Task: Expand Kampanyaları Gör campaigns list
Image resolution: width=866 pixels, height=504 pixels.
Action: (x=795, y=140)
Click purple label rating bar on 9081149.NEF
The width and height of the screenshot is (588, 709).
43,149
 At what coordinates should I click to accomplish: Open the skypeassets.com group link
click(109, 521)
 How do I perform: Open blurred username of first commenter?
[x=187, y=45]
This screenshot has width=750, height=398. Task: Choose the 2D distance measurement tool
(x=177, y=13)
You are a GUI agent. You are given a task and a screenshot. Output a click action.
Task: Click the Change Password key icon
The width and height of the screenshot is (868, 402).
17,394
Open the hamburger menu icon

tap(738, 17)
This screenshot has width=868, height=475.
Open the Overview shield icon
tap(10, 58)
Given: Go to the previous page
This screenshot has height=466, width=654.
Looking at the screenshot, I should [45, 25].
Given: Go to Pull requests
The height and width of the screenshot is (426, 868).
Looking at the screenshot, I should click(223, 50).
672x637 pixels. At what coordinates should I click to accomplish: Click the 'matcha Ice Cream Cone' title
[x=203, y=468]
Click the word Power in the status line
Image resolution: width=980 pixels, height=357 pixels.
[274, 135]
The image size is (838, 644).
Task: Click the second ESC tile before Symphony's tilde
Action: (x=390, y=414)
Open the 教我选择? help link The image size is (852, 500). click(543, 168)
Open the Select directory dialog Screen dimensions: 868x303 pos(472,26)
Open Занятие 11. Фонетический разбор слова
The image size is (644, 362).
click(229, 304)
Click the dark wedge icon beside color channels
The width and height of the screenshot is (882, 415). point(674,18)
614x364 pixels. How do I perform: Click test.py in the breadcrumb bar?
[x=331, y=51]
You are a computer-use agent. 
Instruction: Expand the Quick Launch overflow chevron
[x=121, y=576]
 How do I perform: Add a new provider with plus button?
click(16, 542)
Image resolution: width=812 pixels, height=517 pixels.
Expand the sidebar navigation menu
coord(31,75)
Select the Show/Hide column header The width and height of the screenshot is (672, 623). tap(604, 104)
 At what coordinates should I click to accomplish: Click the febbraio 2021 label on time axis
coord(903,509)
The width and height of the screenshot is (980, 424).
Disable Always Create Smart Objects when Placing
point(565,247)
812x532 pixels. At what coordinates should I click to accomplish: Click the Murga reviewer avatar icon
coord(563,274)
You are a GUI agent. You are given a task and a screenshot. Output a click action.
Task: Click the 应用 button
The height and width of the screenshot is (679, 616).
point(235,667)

- **WHAT YOU HAVE TO DO**
Every entry in the listing should be retyped exactly.

- **SOLUTION**
Task: Expand Kampanyaları Gör campaigns list
Image resolution: width=866 pixels, height=504 pixels.
Action: (x=795, y=140)
Click purple label rating bar on 9081149.NEF
The width and height of the screenshot is (588, 709).
43,149
 At what coordinates should I click to accomplish: Open the skypeassets.com group link
click(109, 521)
 How do I perform: Open blurred username of first commenter?
[x=187, y=45]
This screenshot has width=750, height=398. Task: Choose the 2D distance measurement tool
(x=177, y=13)
You are a GUI agent. You are given a task and a screenshot. Output a click action.
Task: Click the Change Password key icon
The width and height of the screenshot is (868, 402).
17,394
Open the hamburger menu icon

tap(738, 17)
This screenshot has width=868, height=475.
Open the Overview shield icon
tap(10, 58)
Given: Go to the previous page
This screenshot has height=466, width=654.
Looking at the screenshot, I should [45, 25].
Given: Go to Pull requests
The height and width of the screenshot is (426, 868).
Looking at the screenshot, I should click(223, 50).
672x637 pixels. At what coordinates should I click to accomplish: Click the 'matcha Ice Cream Cone' title
[x=203, y=468]
Click the word Power in the status line
Image resolution: width=980 pixels, height=357 pixels.
[274, 135]
The image size is (838, 644).
Task: Click the second ESC tile before Symphony's tilde
Action: (x=390, y=414)
Open the 教我选择? help link The image size is (852, 500). click(543, 168)
Open the Select directory dialog Screen dimensions: 868x303 pos(472,26)
Open Занятие 11. Фонетический разбор слова
The image size is (644, 362).
click(229, 304)
Click the dark wedge icon beside color channels
The width and height of the screenshot is (882, 415). point(674,18)
614x364 pixels. How do I perform: Click test.py in the breadcrumb bar?
[x=331, y=51]
You are a computer-use agent. 
Instruction: Expand the Quick Launch overflow chevron
[x=121, y=576]
 How do I perform: Add a new provider with plus button?
click(16, 542)
Image resolution: width=812 pixels, height=517 pixels.
Expand the sidebar navigation menu
coord(31,75)
Select the Show/Hide column header The width and height of the screenshot is (672, 623). tap(604, 104)
 At what coordinates should I click to accomplish: Click the febbraio 2021 label on time axis
coord(903,509)
The width and height of the screenshot is (980, 424).
Disable Always Create Smart Objects when Placing
point(565,247)
812x532 pixels. At what coordinates should I click to accomplish: Click the Murga reviewer avatar icon
coord(563,274)
You are a GUI agent. You are given a task and a screenshot. Output a click action.
Task: Click the 应用 button
The height and width of the screenshot is (679, 616).
point(235,667)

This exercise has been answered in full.